The International Max Planck Research School on Computational Methods in Psychiatry and Ageing Research (IMPRS COMP2PSYCH) teaches and trains concepts and methods from computer science and statistics in relation to substantive research questions in psychiatry and lifespan psychology. In close collaboration with the Max Planck UCL Centre for Computational Psychiatry and Ageing Research, it gives pre-doctoral fellows the opportunity to learn, apply, and develop computational and statistical methods that foster our understanding of individual development from childhood to old age, with an emphasis on mental illness and healthy cognitive ageing. Its overarching objective is to equip pre-doctoral researchers with computational and statistical methods that permit them to describe, explain, and predict individual development and psychopathological manifestations at neural and behavioural levels of analysis.
The Max Planck UCL Centre for Computational Psychiatry and Ageing Research is dedicated to studying the causes of psychiatric disorders as well as the causes of individual differences in cognitive development, with an emphasis on adulthood and old age.

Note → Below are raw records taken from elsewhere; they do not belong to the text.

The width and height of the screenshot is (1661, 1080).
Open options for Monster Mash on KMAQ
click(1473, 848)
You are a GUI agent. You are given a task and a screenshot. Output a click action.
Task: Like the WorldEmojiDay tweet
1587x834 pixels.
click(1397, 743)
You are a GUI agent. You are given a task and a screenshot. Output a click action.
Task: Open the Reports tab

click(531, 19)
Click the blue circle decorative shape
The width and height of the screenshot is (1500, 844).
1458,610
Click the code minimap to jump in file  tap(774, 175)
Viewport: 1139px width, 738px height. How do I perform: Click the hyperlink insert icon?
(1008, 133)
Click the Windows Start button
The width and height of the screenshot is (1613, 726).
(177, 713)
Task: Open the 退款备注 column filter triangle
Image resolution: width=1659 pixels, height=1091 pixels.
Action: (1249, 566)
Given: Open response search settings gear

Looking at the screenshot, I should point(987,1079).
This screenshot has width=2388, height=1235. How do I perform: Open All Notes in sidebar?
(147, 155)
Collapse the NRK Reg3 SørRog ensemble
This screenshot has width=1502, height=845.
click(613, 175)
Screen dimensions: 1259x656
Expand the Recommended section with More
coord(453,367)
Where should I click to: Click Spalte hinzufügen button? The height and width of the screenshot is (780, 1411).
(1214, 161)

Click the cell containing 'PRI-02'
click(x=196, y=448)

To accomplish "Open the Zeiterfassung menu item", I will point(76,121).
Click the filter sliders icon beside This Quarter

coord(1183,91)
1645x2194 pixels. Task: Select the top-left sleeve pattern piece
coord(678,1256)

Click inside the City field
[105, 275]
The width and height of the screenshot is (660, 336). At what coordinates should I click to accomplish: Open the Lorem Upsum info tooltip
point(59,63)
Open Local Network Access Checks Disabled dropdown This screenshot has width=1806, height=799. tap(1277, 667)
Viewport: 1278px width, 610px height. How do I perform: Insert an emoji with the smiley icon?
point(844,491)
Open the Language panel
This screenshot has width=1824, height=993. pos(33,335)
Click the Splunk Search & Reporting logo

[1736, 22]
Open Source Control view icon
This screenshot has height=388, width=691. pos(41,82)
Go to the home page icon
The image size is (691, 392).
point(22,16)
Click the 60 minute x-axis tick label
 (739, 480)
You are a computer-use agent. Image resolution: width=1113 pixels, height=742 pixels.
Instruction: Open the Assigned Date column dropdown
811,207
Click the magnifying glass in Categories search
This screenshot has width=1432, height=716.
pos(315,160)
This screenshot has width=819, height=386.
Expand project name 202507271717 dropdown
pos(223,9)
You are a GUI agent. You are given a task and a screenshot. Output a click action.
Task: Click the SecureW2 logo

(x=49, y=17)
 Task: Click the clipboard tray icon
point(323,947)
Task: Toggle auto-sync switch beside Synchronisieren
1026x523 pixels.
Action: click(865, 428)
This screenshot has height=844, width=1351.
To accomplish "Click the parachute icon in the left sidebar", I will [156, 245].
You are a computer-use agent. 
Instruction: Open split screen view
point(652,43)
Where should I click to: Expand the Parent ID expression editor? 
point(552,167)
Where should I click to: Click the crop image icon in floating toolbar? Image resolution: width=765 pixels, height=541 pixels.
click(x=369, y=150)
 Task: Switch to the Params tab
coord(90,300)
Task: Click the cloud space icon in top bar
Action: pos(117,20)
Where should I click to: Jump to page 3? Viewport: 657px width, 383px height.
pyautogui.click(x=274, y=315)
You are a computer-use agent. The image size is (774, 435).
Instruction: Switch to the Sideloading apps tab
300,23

Computational models of differences and changes in brain-behavior relations are the Centre’s major theoretical tool. The Centre’s findings will provide information on how cognitive functioning can be maintained into old age and on how psychiatric disorders can be better recognized and treated more efficiently.
The Centre was founded in April 2014 and is the result of an existing collaboration between the Max Planck Society and University College London that began in 2011. The Centre is headed by Ray Dolan (University College London) and Ulman Lindenberger (Max Planck Institute for Human Development) and is located in London and Berlin. The London site is at Russell Square, in close vicinity to the Wellcome Trust Centre for Neuroimaging. The Berlin site is housed at the Max Planck Institute for Human Development.